The Reason I Jump is yet another step in the direction of increased


representation. Even though, in Mitchell’s words, writing for Higashida is
“as taxing as, say, the act of carrying water in cupped palms across a
bustling Times Square or Piccadilly Circus would be to you or me,” with
the appropriate support, Higashida has managed to create an important,
textured testament to his experience of the world. On the other hand, The
Reason I Jump also suggests that we may have to go beyond
conventional forms of textual representation to convey the full spectrum of
human experience. Higashida’s explanatory prose is enlightening, but
the The Reason I Jump would be colossally impoverished without the
accompanying images and short stories—forms that, while perhaps less
immediately legible to some readers, may more directly express
Higashida’s world.

The book also—albeit implicitly—participates in scholarly efforts to


demonstrate how the study of disability might shed light on embodied
experience more broadly. Disability theorist Tobin Siebers, for example,
has argued that because the material and social world is constructed
around “normal” bodies, it is often difficult for non-disabled individuals to
step back and examine the system. Disability, he argues, forces one to
stand outside this framework, and thus disabled bodies make embodiment
visible—and therefore ripe for analysis—in new ways. In essence, one of the
reasons Higashida may be so successful in writing about his particular
way of being in the world is that he is constantly made aware of how it
differs from the majority of those who surround him.

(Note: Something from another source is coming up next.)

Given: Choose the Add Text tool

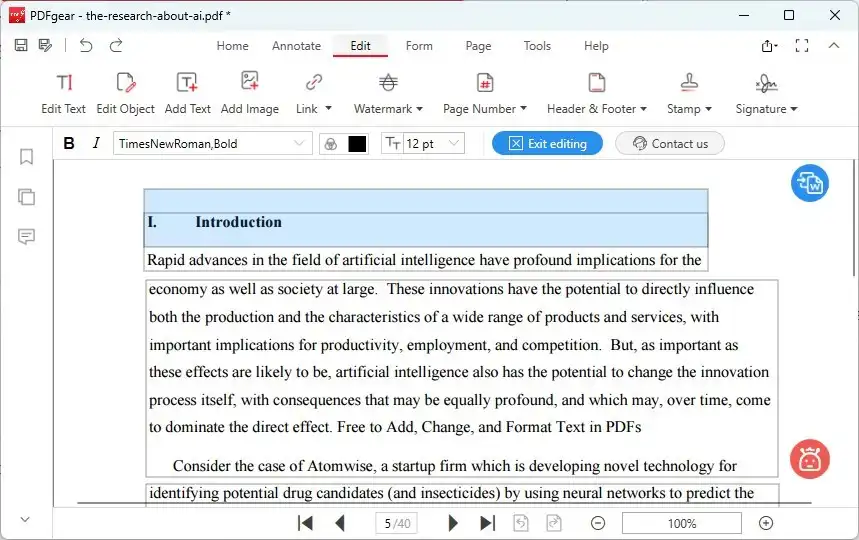Looking at the screenshot, I should pyautogui.click(x=187, y=93).
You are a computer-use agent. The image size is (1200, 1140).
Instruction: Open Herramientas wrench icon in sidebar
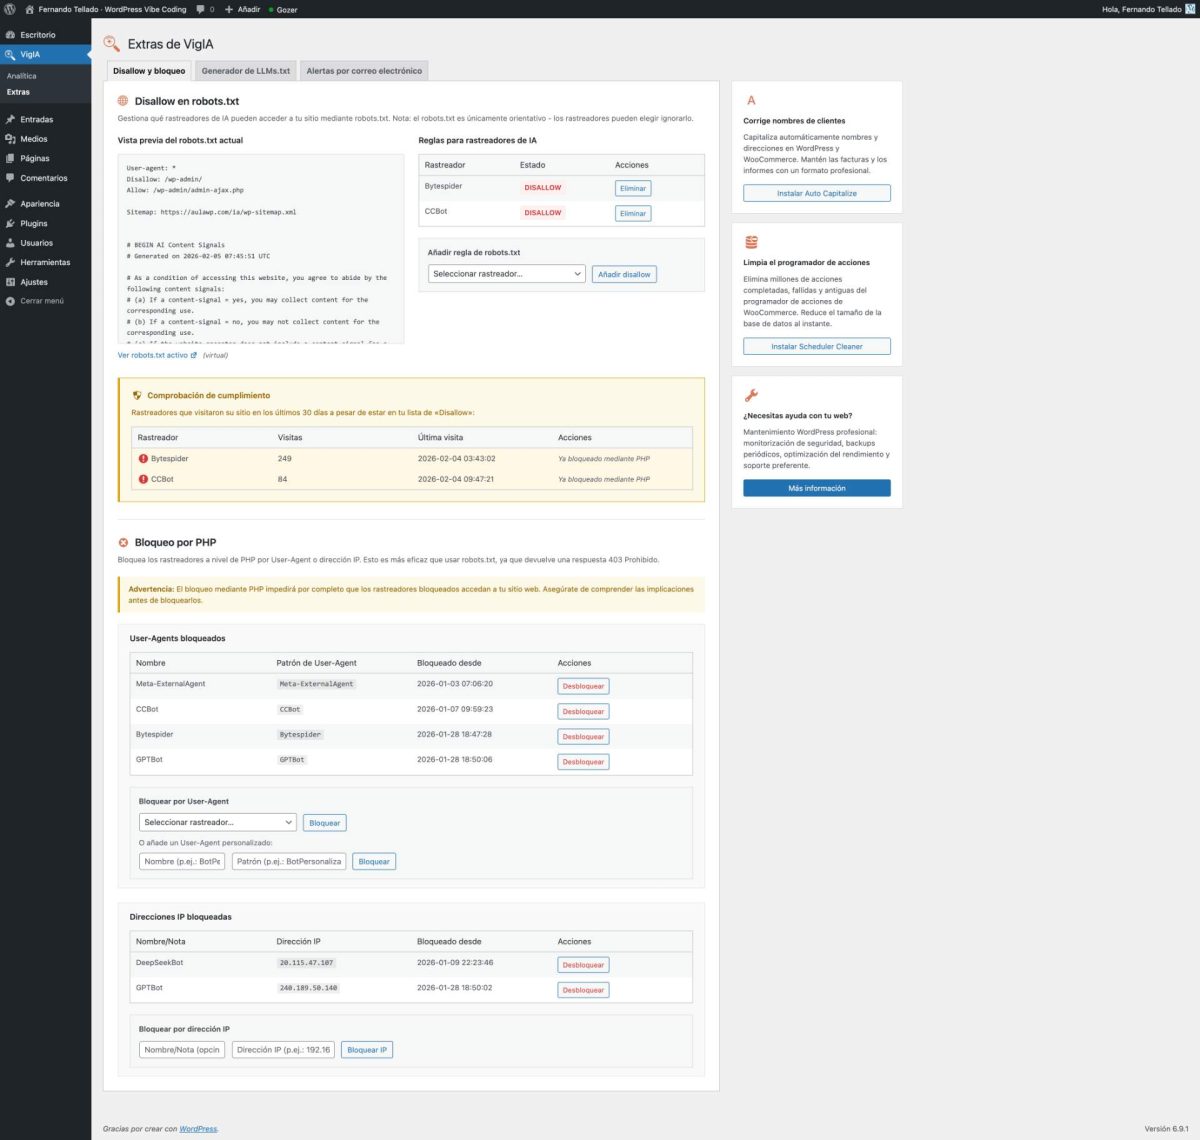click(10, 263)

Indeed, at its best, The Reason I Jump makes the reader consider his or
her own body in new ways. When he writes about his seemingly erratic
movements, Higashida explains that “both staying still and moving when
we’re told to is tricky — it’s as if we’re remote-controlling a faulty

page 4 / 7
Science, Medicine, and Anthropology
http://somatosphere.net

robot…You can’t always tell just by looking at people with autism, but we
never really feel that our bodies are our own…Stuck inside them, we’re
struggling so hard to make them do what we tell them.” Elsewhere, he
recalls the terrifying physical sensation of flashback memories and the
comforting gravitational pull produced by a walk outside. Readers of these
passages are made acutely aware of their own bodies, whether realizing
the relative ease with which they have moved through the world or finding
echoes of their own experience in Higashida’s.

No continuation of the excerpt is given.